* [Work item]: The required output is the line containing "Instruction: Click the 7/14波动率比 column header" through the final line of the material below, printed exactly, with no other lines.

**** Information shown

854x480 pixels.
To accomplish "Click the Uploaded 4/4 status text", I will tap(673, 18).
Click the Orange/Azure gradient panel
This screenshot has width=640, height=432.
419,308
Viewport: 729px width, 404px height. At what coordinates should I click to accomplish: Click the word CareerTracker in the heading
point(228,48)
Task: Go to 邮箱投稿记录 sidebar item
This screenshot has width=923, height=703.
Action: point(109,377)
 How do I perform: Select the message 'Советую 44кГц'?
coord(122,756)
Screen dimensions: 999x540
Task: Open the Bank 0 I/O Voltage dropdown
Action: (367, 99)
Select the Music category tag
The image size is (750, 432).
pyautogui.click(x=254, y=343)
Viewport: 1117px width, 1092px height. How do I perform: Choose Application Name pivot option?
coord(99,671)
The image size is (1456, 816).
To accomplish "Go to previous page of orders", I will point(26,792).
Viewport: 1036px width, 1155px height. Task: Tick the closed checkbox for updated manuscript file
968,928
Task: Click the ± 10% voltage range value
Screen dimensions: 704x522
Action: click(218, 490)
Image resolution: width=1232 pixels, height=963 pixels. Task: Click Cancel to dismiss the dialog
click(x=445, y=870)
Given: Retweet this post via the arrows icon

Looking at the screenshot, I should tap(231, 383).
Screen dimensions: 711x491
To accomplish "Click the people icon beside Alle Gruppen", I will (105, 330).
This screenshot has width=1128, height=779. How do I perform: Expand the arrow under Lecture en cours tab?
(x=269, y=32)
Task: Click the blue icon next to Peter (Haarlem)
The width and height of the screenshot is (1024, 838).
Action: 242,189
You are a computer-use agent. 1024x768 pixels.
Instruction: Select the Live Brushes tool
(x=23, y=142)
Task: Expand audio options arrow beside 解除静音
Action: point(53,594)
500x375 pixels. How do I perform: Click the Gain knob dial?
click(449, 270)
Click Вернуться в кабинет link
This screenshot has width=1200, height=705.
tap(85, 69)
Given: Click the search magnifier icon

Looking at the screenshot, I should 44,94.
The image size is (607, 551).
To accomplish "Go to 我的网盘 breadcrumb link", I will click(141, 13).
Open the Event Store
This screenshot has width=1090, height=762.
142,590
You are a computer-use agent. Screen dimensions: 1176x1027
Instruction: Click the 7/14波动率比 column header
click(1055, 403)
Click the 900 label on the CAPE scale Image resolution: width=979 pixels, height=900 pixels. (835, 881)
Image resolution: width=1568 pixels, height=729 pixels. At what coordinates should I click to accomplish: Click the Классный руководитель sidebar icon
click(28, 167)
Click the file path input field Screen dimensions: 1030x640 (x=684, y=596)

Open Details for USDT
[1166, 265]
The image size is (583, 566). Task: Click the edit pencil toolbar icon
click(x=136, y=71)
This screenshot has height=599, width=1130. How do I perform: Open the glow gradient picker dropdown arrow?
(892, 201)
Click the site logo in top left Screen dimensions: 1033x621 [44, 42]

********

* [Solution to this task]:
Instruction: Click the 7/14波动率比 column header
click(1055, 403)
Click the 900 label on the CAPE scale Image resolution: width=979 pixels, height=900 pixels. (835, 881)
Image resolution: width=1568 pixels, height=729 pixels. At what coordinates should I click to accomplish: Click the Классный руководитель sidebar icon
click(28, 167)
Click the file path input field Screen dimensions: 1030x640 (x=684, y=596)

Open Details for USDT
[1166, 265]
The image size is (583, 566). Task: Click the edit pencil toolbar icon
click(x=136, y=71)
This screenshot has height=599, width=1130. How do I perform: Open the glow gradient picker dropdown arrow?
(892, 201)
Click the site logo in top left Screen dimensions: 1033x621 [44, 42]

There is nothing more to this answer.